Work to complete: In the entries below, find the line with "Open the Pull" and the line with "Task: Expand the Organization". Print those two and everything between them exactly, and nothing else.

BEGIN Given data

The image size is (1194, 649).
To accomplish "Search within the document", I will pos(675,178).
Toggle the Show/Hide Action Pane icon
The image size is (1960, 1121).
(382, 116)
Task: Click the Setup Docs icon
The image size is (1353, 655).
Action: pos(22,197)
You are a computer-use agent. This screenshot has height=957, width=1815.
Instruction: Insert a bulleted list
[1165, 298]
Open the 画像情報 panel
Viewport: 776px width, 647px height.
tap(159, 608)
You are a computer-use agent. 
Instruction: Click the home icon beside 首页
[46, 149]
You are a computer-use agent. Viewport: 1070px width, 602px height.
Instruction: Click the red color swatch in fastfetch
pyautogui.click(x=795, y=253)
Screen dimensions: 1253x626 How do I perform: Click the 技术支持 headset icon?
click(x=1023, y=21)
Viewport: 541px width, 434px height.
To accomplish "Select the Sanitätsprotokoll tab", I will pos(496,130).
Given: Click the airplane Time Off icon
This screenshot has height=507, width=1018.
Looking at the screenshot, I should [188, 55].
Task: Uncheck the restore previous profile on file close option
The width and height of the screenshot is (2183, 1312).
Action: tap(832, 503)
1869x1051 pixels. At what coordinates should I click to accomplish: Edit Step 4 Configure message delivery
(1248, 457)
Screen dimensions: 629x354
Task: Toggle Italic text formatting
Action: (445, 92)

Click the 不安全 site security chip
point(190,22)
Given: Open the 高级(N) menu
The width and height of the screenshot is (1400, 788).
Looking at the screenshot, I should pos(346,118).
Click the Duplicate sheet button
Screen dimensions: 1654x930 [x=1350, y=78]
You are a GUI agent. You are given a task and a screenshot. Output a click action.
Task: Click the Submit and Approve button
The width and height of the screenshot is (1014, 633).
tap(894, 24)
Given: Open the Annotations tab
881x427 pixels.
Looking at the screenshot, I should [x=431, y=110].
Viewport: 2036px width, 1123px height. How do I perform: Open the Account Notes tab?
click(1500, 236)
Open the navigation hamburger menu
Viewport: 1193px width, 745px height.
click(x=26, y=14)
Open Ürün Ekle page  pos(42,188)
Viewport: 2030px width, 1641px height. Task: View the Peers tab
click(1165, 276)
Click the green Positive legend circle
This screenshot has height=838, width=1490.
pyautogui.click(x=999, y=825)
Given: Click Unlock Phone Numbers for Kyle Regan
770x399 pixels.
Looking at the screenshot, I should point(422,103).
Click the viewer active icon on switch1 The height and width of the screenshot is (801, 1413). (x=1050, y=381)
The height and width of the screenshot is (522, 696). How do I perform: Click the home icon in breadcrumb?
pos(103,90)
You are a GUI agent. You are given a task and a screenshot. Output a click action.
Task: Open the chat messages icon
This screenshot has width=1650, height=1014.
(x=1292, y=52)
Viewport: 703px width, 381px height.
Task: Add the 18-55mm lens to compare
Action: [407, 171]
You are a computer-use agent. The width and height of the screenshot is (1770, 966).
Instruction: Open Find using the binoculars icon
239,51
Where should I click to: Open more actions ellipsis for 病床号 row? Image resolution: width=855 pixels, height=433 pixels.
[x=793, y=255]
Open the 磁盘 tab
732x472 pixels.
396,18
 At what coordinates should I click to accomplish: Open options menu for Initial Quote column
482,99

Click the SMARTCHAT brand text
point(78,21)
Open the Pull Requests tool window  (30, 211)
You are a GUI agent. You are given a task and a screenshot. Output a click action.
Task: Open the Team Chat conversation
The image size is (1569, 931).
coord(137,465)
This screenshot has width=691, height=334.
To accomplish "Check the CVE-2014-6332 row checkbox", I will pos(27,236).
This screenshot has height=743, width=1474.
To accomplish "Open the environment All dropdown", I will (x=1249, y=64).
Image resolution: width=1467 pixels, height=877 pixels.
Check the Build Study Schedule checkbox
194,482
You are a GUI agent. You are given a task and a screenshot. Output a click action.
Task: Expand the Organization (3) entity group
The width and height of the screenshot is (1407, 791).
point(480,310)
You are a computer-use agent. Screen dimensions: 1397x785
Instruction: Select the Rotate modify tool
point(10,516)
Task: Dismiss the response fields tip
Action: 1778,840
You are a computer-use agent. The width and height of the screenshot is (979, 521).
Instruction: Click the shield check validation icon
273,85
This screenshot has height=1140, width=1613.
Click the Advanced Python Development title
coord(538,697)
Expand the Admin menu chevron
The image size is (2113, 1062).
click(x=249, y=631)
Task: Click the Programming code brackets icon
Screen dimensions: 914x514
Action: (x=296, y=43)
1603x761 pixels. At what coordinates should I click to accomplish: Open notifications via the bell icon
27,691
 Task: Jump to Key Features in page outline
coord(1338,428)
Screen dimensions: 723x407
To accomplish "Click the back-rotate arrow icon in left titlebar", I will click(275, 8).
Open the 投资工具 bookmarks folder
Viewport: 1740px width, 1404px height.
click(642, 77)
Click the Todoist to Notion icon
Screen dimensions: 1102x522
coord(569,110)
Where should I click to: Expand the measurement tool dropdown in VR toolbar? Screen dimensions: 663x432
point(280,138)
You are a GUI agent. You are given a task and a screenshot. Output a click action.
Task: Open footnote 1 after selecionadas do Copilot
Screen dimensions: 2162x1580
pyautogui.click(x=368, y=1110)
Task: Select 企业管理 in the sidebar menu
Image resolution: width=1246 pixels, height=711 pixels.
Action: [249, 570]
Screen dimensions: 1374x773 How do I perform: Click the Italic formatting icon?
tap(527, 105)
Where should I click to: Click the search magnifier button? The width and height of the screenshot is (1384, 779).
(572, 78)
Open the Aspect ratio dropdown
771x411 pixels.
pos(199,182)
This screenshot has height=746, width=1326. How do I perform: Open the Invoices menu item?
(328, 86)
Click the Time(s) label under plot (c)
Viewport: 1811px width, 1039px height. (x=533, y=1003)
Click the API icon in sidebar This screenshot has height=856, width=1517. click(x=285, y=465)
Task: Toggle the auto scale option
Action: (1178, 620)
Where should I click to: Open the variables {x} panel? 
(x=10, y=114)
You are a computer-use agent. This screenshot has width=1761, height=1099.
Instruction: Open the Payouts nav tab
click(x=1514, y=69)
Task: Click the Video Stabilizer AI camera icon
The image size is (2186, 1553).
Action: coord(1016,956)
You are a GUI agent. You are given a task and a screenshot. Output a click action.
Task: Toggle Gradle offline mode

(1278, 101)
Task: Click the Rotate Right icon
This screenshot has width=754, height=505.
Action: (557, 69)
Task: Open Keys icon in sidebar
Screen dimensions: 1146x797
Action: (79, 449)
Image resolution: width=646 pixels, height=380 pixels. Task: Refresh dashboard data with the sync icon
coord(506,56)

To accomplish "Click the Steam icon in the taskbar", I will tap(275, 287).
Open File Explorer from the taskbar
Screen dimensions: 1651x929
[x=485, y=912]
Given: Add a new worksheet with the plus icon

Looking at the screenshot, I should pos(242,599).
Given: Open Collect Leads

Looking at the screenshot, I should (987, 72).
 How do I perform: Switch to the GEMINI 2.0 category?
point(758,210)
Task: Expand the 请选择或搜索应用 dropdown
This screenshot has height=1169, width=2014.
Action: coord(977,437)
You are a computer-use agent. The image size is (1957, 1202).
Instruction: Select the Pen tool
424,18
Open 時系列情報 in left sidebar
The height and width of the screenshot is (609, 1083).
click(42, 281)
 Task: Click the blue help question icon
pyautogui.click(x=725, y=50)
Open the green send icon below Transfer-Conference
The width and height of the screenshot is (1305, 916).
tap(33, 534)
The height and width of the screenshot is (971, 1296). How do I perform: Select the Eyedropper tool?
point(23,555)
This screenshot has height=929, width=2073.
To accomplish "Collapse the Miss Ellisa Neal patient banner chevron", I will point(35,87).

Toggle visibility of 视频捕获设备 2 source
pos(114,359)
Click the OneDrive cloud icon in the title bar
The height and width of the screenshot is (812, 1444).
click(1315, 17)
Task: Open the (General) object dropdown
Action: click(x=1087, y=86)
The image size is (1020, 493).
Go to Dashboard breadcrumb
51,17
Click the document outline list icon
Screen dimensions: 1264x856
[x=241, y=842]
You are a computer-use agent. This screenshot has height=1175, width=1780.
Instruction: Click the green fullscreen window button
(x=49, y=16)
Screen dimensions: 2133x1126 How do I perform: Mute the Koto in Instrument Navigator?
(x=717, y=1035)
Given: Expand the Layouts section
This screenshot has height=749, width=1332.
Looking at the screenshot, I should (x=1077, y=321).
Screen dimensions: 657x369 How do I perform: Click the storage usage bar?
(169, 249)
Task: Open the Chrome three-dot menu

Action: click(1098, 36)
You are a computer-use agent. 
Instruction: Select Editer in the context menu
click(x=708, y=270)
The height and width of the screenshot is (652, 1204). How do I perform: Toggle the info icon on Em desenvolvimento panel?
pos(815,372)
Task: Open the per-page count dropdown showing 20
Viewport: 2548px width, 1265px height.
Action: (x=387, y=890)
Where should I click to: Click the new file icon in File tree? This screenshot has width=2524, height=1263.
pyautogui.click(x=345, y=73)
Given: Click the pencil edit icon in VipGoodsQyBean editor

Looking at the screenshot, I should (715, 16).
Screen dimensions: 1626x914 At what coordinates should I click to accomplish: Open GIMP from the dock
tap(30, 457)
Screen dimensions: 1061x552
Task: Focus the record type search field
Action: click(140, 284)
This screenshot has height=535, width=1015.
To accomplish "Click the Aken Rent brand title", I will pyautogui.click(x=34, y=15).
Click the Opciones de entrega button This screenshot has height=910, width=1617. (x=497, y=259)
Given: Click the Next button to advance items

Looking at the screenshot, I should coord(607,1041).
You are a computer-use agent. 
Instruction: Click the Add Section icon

END Given data

Reply:
Open the Pull Requests tool window  (30, 211)
You are a GUI agent. You are given a task and a screenshot. Output a click action.
Task: Open the Team Chat conversation
The image size is (1569, 931).
coord(137,465)
This screenshot has width=691, height=334.
To accomplish "Check the CVE-2014-6332 row checkbox", I will pos(27,236).
This screenshot has height=743, width=1474.
To accomplish "Open the environment All dropdown", I will (x=1249, y=64).
Image resolution: width=1467 pixels, height=877 pixels.
Check the Build Study Schedule checkbox
194,482
You are a GUI agent. You are given a task and a screenshot. Output a click action.
Task: Expand the Organization (3) entity group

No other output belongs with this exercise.